The fully configurable Secure IP Subsystem is built around Synopsys’ family of low-power ARC SEM security processors, which incorporates advanced side channel and tamper-resistant features to protect against ever-evolving threats. These features include error detection and parity on memories and registers, uniform instruction timing, power and timing randomization and an integrated watchdog timer to detect system failures and tamper events. The processor also leverages ARC SecureShield® technology, providing isolated execution contexts with a secure MPU and support for AHB5.

Outside the core, additional system-level features are provided to ensure the confidentiality and authenticity of non-trusted memory. The secure external memory controller provides cryptographically strong algorithms that can decrypt both instructions and data on the fly, which is critical for external memory shared with the application processor. The partitioned “secure” code and data is always stored encrypted, and only decrypted within the secure subsystem when accessed. Latencies are hidden by caching within the subsystem’s secure perimeter.

Cryptography options within the subsystem accelerate encryption for a range of algorithms including AES, 3DES, SHA-256, RSA and ECC. To provide designers with flexibility, the subsystem supports many cryptography implementation options. A National Institute of Standards and Technology (NIST) validated DesignWare Cryptography Software Library and cryptographic acceleration through ARC Processor EXtension (APEX) technology are included with the subsystem. Optional support for dedicated symmetric and asymmetric hardware crypto engines is also supported.

Implementation choices are based on customers’ need to balance performance and area requirements. Figure 4 uses a SHA-256 example to highlight these tradeoffs for each type of cryptography implementation.

Figure 4: Implementation Comparison for a Common Hash Algorithm

Figure 4: Implementation comparison for a common hash algorithm

Integrated peripherals such as a non-volatile memory (NVM) interface for dedicated key storage, a true random number generator (TRNG) interface and peripherals such as GPIO and UARTs simplify system-level design.

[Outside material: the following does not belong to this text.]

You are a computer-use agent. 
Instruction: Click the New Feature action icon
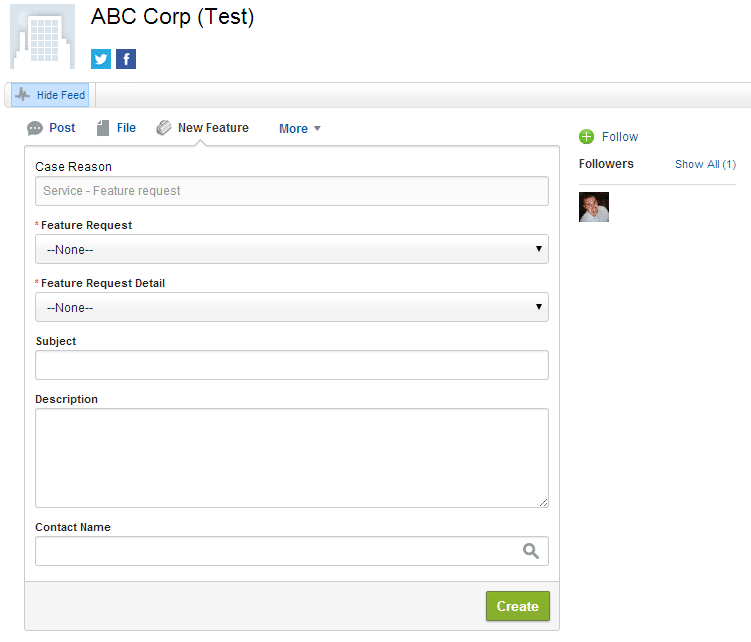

To ease application development, the subsystem includes a rich software offering, including secure boot software, NIST validated crypto library and peripheral drivers. A code signing firmware tool allows users to encrypt their code to leverage the subsystem’s external memory controller.

To provide complete system level solutions (Figure 5), third-party software has been ported to the subsystem. The combination of Synopsys-provided software and third-party titles provide a strong proof of concept. As an example, secure javaCard OS and eSIM / UICC stacks have been integrated, validated and benchmarked to provide an eSIM application reference.

Figure 5: ARC Secure IP Subsystem architecture provides the tools, hardware and software needed to protect SoCs

Figure 5: ARC Secure IP Subsystem architecture provides the tools, hardware and software needed to protect SoCs

Summary

Security breaches are becoming much more common and more expensive to repair. For many embedded developers, other factors such as cost and integration were much more important than providing protection against security threats. As more functionality is built into embedded devices, they are becoming high-value targets in the eyes of a would-be attacker. Addressing the wide and constantly evolving array of threats requires that IC design teams invest in understanding these attacks and delivering solutions.

The integrated hardware and software features of Synopsys’ ARC Secure IP Subsystem provide a trusted solution that protects against attacks targeting these high-value embedded applications in IoT, mobile, automotive and industrial markets.